Rationale
Mutations in the intercalated disc (ID) proteins, such as plakophilin 2 (PKP2) cause arrhythmogenic cardiomyopathy (AC). AC is characterized by the replacement of cardiac myocytes by fibro-adipocytes, cardiac dysfunction, arrhythmias and sudden death.
Objective
To delineate the molecular pathogenesis of AC.
Methods and Results
Localization and levels of selected ID proteins including signaling molecules were markedly reduced in the human hearts with AC. Altered protein constituents of IDs was associated with activation of the upstream Hippo molecules in the human hearts, Nkx2.5-Cre:DspW/F and Myh6:Jup mouse models of AC, and in the plakophilin 2 (PKP2) knock down HL-1 myocytes (HL-1PKP2:shRNA). Level of active PKC-α, which requires PKP2 for activity, was reduced.

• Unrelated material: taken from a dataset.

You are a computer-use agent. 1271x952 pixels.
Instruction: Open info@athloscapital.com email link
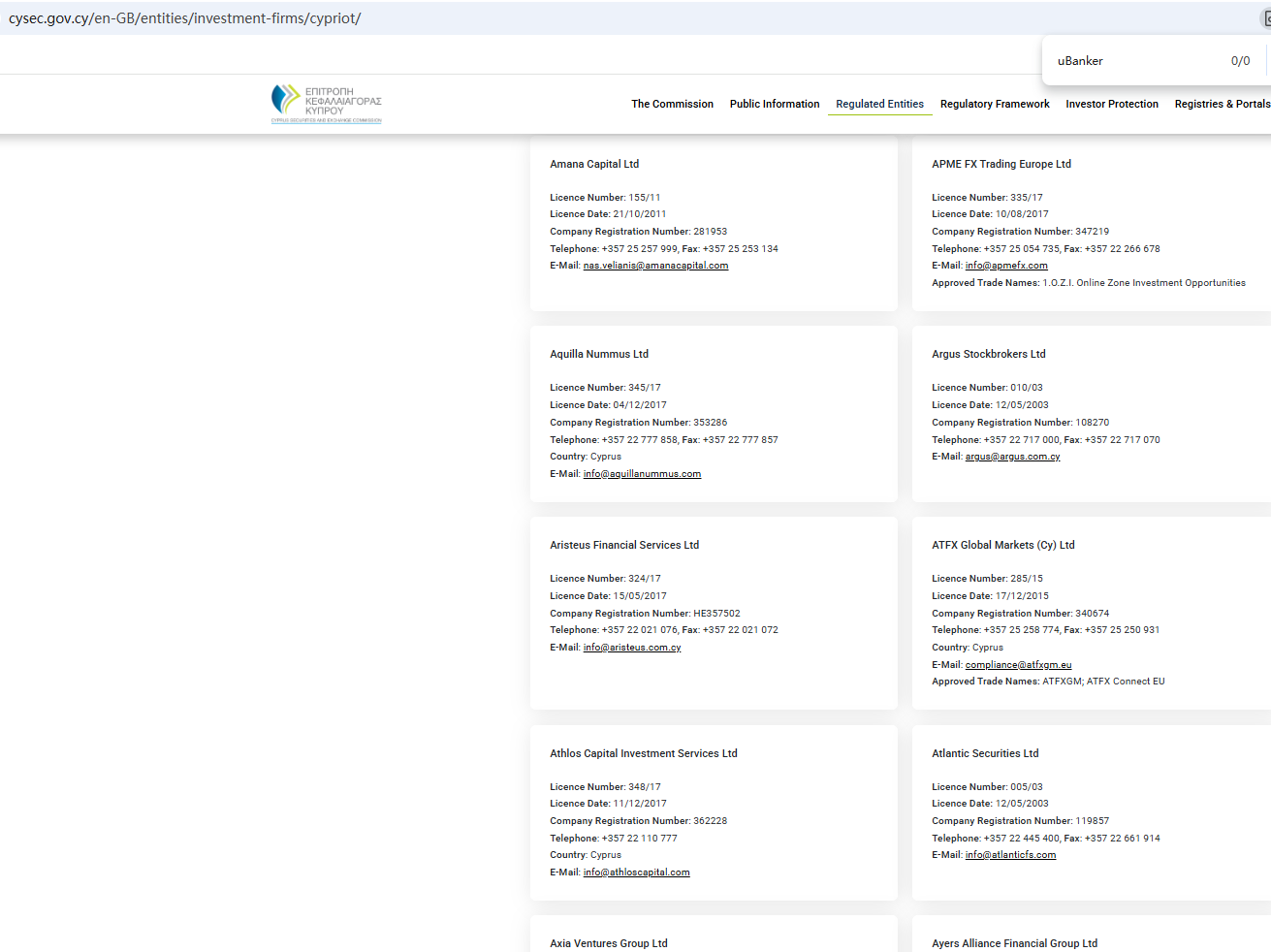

In contrast, neurofibromin (NF2 or Merlin), a molecule upstream to the Hippo pathway, which is inactivated by PKC-α, was activated. Consequently, the downstream Hippo molecules MST1/2, LATS1/2 and YAP; the latter is the effector of the pathway, were phosphorylated. Co-immunoprecipitation detected binding of pYAP, pβ-catenin, and JUP, the latter translocated from the junction. RNA sequencing, transcript qPCR and reporter assays showed suppressed activity of TEAD and TCF7L2, transcription factors of the Hippo and the canonical Wnt signaling, respectively. In contrast, adipogenesis was enhanced. Simultaneous KD of Lats1/2, molecules upstream to YAP, rescued inactivation of YAP and β-catenin and adipogenesis in the HL-1PKP2:shRNA myocytes.
Conclusions
Molecular remodeling of the IDs leads to pathogenic activation of the Hippo pathway, suppression of the canonical Wnt signaling and enhanced adipogenesis in AC. The findings offer novel mechanisms for the pathogenesis of AC.